THE CARIBBEAN / EL CARIBE
THE CARIBBEAN
By Nicolás Guillén
Translated By Aaron Coleman
In the aquarium of the Great Zoo
the Caribbean slips by.
This animal,
enigmatic and maritime,
has a crest of crystal glass,
a blue back, a green tail,
an underbelly of compact coral,
and the gray fins of a hurricane.
On the aquarium, this inscription:
“Caution: it bites.”
Translated from the Spanish
EL CARIBE
By Nicolás Guillén
En el acuario del Gran Zoo,
nada el Caribe.
Este animal
marítimo y enigmático
tiene una cresta de cristal,
el lomo azul, la cola verde,
vientre de compacto coral,
grises aletas de ciclón.
En el acuario, esta inscripción:
“Cuidado: muerde”.
Nicolás Guillén
Born July 10, 1902, in Camagüey, Nicolás Guillén is among Cuba’s most significant 20th-century poets, a journalist, and a champion of Afro-Cuban people and culture. He became a pioneering voice of negrismo, blending Afro-Cuban rhythms, vernacular language, and musicality with modernist and surrealist techniques. Guillén began publishing socially conscious poetry as a teenager and went on to produce landmark collections such as Motivos de son (1930), El son entero (1947), and Tengo (1964). These poems helped establish Afro-Cuban culture in Cuban literature.

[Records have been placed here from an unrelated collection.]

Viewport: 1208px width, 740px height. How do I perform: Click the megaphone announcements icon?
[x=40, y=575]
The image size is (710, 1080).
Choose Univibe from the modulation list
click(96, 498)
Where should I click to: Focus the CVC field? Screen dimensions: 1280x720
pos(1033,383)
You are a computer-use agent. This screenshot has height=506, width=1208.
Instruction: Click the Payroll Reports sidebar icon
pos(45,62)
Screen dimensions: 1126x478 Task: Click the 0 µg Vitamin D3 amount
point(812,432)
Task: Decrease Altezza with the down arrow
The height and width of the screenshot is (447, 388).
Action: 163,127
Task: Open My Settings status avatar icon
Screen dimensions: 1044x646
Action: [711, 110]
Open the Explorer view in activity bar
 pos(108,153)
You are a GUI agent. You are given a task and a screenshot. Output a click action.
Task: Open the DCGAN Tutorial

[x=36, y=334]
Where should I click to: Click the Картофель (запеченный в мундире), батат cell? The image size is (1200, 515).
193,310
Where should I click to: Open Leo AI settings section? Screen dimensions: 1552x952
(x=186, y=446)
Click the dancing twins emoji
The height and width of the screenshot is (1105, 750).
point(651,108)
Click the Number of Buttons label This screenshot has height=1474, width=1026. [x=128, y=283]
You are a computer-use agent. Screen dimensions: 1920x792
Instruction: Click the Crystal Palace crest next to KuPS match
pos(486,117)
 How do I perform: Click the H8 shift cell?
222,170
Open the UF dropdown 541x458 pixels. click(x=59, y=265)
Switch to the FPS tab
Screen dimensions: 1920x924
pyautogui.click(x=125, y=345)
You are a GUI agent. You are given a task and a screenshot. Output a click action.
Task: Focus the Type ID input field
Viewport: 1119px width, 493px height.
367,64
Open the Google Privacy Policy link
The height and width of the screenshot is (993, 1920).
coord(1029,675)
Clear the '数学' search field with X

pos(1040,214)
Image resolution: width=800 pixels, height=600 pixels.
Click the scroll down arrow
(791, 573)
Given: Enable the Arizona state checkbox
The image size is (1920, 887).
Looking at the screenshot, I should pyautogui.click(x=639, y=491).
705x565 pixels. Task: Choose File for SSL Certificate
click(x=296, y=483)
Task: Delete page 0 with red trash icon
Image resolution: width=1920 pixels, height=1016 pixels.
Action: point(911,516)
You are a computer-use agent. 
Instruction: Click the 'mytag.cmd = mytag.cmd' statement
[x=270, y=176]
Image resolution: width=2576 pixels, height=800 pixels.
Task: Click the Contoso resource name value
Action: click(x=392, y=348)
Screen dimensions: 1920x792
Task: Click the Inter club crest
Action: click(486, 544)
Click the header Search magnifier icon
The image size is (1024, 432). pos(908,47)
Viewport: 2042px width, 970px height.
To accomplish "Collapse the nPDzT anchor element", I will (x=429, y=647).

Throughout his career, he used his work to explore race, class, and national identity while engaging deeply with politics. He later supported the 1959 Cuban Revolution, when Fidel Castro and his revolutionary forces overthrew the Batista regime and established a socialist state. He was named National Poet of Cuba in 1961 and served as president of the National Cuban Writers' Union for over 25 years.
Today, he is remembered for merging Afro-Cuban tradition and political consciousness in writing to challenge racial discrimination wherever it occurred, particularly in Cuba and the United States.